No ha faltado quien remarque la cercanía de los textos de Cegarra al estilo de la poesía pura de Juan Ramón Jiménez, pues a menudo tiene ese juego con la prosa y el verso libre, con la transmisión de las esencias sin artificio, con lo claro y lo directo del concepto atemporal. La inclusión de su pasión por la química en sus composiciones literarias es sin duda otra característica propia y a la vez inusitada en la tradición —«En planos de ágata y cuchillos de acero se equilibran—también— los sentimientos»—. Y, más que eso, los versos de toda su obra dialogan en continuo eco sobre los hermanos perdidos —como si de una extremidad se tratase—, cuya ausencia abre una brecha en la cosmovisión de la autora, desgarrada por un silencio que en primera instancia será portador de la soledad terrena —«el silencio es una pupila inmensa, / sin mirada»—, para más tarde evolucionar a limbo existencial de una mística sencilla y cotidiana —«Navego en el silencio / hacia un supremo destino»—, hasta alcanzar en la senectud el anhelo de reencuentro y partida —«el silencio me cerca»; «callar es mi destino»—. No hay en el tono elegíaco de María un llanto melodramático y desmedido, sino un anhelo de trascendencia a través de la poesía y la introspección en búsqueda de una voz que palpe y examine cuál ha sido el daño ante la pérdida —«¿Es más fuerte el silencio que la voz?»—, una voz que repasa los eventos cotidianos buscando el acople de una ausencia insumisa —«tu pastilla de jabón / quedó sin terminar»—, un anhelo que ya desde sus primeras composiciones se refleja en el silencio, pero que conforme transcurren los años va adquiriendo un matiz místico de quien sabe que su espera es finita y trae consuelo, pero que arde en la desesperanza del tiempo —«el mío queda, / sostenido, amargo»—. María se comunica con ese silencio-ausencia, silencio-Dios, silencio-soledad, silencio-muerte, silencio-esperanza, y sitúa en este el punto de encuentro entre dos mundos, percibiéndose como en sus versos poco a poco y con serenidad, se va perdiendo no el gusto por el terrenal, sino el sentido de la propia existencia desmembrada —«estoy circundada, oprimida por la limitación. No existe el espacio. Los pies junto a la tierra, la cabeza pegada al cielo»—. La obra de María Cegarra, si bien es exigua, nada tiene que envidiar a esos otros nombres de grandes sombras de nuestra cultura, y desde aquí mando un reclamo para ponerla en valor o, al menos, para darla a conocer a quien no lo hiciese todavía.

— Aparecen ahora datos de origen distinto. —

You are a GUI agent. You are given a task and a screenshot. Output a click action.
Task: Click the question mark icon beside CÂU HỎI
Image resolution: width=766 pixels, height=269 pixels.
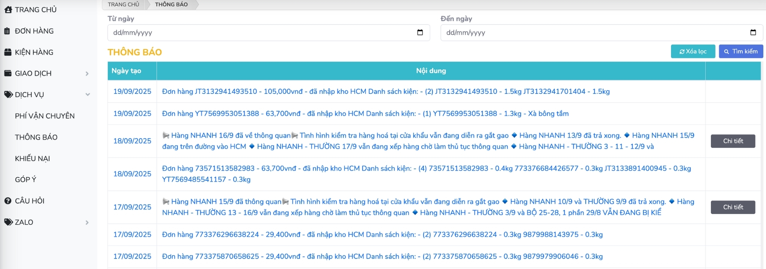8,201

«Ahora que estás en la verdad
acércame el lenguaje de tu ausencia.
¿Qué silencio es el tuyo que se abisma y envuelve,
me pregunta y escucha?
Todo lo que vivo se abrasa y deshace
por respuesta.
Dame emoción, palabras y belleza
para un poema
que tu secreto alcance».
Nota: Para las obras más tempranas he utilizado la fantástica edición de Fran Garcerá, mientras que para su obra póstuma he utilizado el original.